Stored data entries
Content starts
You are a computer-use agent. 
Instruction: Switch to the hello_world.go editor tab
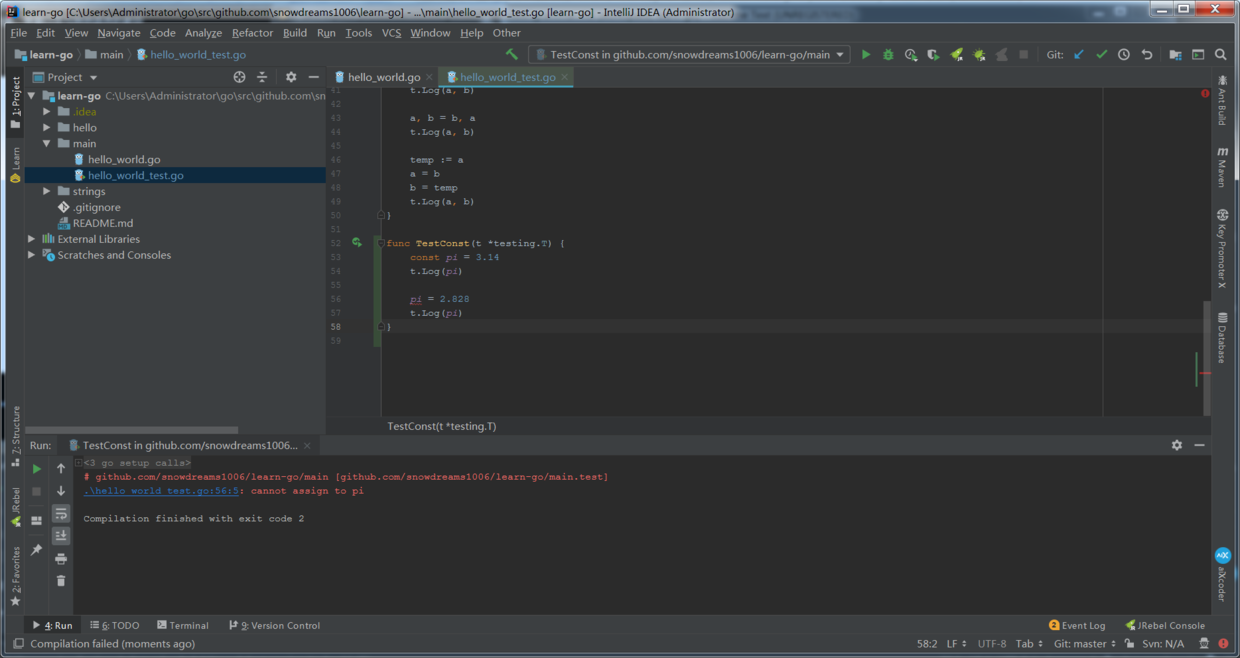382,76
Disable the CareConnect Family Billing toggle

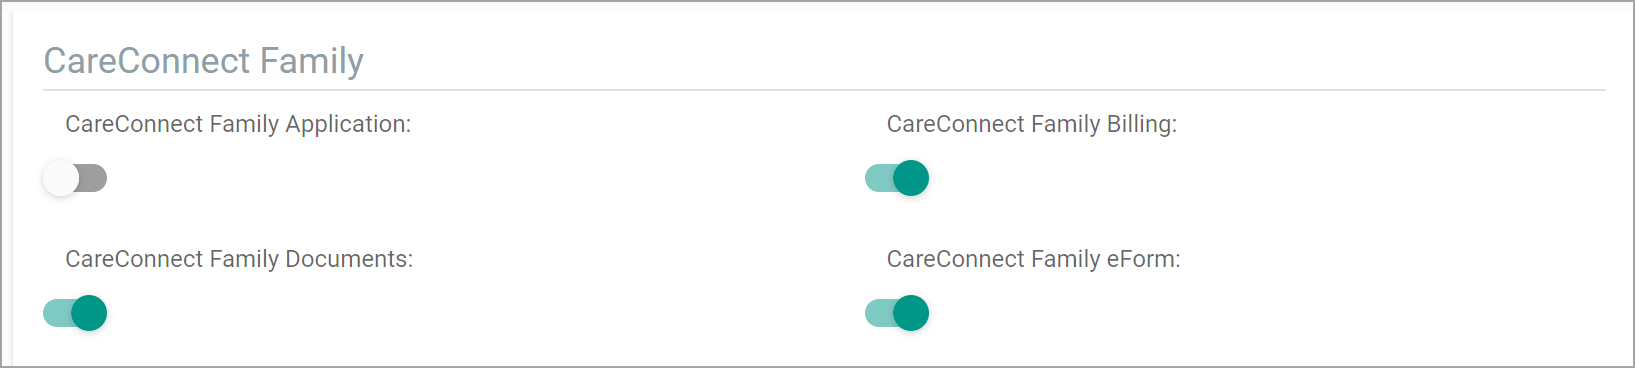click(897, 178)
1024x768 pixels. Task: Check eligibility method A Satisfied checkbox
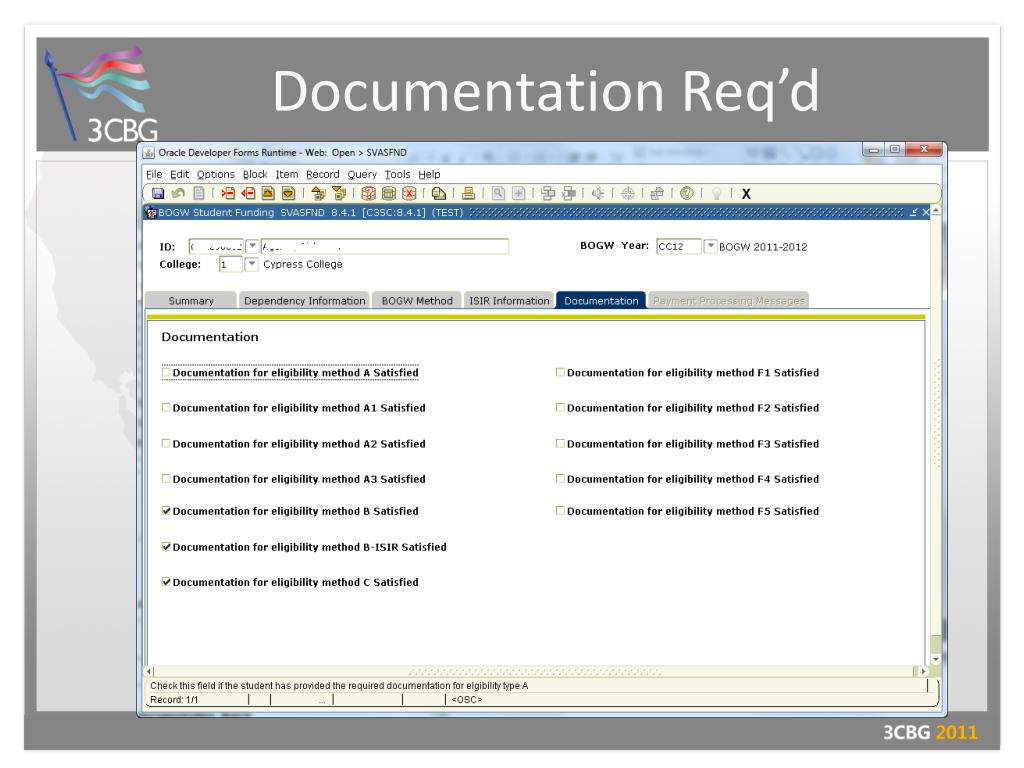[x=167, y=373]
Content ends
TASK STATEMENT:
Repeat each line word for word, from the one with "1024x768 pixels. Task: Check" down to the last line of the data, and keep the pictures out of it.

SOLVED EXERCISE:
1024x768 pixels. Task: Check eligibility method A Satisfied checkbox
[x=167, y=373]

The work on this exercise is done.